● Problem
Once the line with "SHOP (486, 1328)" is found in the entries below, print it and each following line exactly, stopping after the line with "Home (46, 74)"; print nothing else.
○ ○ ○ ○ ○ ○ ○
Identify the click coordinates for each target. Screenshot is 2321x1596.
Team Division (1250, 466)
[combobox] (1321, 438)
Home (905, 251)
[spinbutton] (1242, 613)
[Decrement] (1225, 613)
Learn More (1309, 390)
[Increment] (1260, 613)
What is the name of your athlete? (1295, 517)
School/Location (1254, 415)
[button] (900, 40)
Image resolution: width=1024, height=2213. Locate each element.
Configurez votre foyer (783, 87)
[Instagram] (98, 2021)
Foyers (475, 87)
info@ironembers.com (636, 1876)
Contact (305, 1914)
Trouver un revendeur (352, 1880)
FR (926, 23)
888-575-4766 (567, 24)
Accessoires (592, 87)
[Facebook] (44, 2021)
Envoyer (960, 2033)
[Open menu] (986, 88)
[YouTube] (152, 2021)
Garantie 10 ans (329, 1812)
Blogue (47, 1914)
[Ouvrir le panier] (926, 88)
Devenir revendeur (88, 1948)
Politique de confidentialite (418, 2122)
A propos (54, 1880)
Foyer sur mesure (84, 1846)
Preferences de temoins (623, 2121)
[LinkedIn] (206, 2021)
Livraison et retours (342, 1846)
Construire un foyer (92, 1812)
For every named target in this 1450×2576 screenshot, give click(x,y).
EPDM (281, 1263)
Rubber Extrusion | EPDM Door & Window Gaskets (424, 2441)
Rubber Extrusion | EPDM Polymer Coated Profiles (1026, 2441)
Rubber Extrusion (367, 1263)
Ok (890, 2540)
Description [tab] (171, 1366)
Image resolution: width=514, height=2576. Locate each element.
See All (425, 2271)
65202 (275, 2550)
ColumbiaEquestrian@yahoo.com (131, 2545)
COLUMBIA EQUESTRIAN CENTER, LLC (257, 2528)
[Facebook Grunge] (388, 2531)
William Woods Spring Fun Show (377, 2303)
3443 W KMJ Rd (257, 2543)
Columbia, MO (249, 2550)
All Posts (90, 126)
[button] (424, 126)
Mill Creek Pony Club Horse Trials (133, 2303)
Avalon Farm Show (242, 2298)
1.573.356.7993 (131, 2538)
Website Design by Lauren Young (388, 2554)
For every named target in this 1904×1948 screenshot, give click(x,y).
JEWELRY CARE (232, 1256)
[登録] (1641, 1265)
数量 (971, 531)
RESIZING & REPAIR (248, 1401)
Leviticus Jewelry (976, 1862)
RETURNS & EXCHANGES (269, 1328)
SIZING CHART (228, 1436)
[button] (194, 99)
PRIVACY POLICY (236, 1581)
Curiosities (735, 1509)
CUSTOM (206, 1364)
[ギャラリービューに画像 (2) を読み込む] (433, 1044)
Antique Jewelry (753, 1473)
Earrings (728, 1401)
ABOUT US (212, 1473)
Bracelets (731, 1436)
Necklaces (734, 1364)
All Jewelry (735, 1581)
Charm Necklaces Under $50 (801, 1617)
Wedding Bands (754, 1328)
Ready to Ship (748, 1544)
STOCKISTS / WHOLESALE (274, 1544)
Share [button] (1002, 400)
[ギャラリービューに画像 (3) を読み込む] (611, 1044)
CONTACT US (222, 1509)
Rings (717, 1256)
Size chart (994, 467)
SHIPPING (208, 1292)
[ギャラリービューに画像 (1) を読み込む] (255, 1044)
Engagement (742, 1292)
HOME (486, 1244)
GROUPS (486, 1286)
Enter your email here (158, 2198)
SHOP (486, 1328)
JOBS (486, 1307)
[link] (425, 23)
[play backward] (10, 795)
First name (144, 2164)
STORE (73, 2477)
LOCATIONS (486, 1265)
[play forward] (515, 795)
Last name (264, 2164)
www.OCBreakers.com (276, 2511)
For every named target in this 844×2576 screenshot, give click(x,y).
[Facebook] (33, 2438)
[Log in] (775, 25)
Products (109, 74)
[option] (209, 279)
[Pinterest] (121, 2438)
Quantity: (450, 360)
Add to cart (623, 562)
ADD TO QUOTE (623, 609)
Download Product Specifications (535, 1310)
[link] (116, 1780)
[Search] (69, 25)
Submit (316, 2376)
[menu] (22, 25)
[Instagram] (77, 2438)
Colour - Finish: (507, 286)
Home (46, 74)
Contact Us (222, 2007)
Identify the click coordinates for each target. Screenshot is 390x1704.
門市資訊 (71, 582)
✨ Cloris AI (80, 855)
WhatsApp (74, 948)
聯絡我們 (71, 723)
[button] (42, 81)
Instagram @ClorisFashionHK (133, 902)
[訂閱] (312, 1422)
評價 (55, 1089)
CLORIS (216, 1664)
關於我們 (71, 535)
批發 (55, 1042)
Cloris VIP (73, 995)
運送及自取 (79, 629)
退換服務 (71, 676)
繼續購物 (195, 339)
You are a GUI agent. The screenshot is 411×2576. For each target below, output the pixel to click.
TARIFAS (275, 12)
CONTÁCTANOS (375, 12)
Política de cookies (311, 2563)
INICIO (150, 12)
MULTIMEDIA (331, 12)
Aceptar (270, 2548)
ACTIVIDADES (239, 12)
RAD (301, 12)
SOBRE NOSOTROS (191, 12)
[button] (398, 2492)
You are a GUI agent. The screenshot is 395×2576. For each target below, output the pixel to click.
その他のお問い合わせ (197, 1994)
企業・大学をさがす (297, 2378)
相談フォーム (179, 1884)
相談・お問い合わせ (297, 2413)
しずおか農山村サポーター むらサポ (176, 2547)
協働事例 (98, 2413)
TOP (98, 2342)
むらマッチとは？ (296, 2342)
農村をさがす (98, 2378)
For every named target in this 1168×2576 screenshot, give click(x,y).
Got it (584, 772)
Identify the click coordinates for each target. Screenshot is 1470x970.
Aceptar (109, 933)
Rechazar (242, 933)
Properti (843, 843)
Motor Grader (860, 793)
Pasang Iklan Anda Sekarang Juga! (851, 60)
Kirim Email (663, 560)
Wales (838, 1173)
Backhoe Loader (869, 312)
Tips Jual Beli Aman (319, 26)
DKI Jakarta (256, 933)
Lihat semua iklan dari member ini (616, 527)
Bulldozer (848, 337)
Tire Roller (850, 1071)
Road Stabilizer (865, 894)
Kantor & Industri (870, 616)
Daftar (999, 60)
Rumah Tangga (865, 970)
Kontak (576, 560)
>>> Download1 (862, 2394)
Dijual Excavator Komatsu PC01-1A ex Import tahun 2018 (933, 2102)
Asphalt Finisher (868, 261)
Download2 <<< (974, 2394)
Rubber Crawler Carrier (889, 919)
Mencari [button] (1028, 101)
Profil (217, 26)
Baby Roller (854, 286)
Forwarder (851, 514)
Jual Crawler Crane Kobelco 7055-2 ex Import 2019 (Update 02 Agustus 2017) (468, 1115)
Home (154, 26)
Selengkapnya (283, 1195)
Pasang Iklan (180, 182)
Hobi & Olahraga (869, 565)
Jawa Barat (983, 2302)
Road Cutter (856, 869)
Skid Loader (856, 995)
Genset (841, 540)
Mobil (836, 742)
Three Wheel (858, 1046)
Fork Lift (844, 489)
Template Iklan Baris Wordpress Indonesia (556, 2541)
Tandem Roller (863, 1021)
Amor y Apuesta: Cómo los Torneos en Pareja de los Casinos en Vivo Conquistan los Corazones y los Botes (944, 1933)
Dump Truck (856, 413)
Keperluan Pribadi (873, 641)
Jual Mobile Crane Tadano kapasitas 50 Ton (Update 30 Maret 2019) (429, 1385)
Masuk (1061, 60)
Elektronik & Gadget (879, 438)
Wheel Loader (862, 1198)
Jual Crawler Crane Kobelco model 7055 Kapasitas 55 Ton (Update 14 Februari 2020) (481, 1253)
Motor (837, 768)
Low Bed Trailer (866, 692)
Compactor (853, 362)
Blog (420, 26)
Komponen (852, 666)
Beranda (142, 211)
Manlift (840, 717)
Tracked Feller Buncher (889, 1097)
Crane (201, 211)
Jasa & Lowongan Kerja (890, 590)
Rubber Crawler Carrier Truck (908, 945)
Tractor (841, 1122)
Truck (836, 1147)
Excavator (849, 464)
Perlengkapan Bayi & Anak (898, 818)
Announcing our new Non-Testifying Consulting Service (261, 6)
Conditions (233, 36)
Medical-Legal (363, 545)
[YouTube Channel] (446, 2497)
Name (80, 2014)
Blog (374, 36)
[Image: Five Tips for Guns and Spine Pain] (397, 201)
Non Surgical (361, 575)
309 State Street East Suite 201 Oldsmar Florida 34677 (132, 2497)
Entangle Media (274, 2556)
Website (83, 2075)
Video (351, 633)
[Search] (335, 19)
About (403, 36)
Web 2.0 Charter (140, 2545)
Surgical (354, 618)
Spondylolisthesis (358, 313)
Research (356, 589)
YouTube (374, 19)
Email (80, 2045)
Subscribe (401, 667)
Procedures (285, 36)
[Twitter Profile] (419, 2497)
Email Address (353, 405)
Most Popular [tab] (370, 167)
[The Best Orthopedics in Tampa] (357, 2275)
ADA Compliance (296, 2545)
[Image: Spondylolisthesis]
○ ○ ○ ○ ○ ○ ○
● Solution
SHOP (486, 1328)
JOBS (486, 1307)
[link] (425, 23)
[play backward] (10, 795)
First name (144, 2164)
STORE (73, 2477)
LOCATIONS (486, 1265)
[play forward] (515, 795)
Last name (264, 2164)
www.OCBreakers.com (276, 2511)
For every named target in this 844×2576 screenshot, give click(x,y).
[Facebook] (33, 2438)
[Log in] (775, 25)
Products (109, 74)
[option] (209, 279)
[Pinterest] (121, 2438)
Quantity: (450, 360)
Add to cart (623, 562)
ADD TO QUOTE (623, 609)
Download Product Specifications (535, 1310)
[link] (116, 1780)
[Search] (69, 25)
Submit (316, 2376)
[menu] (22, 25)
[Instagram] (77, 2438)
Colour - Finish: (507, 286)
Home (46, 74)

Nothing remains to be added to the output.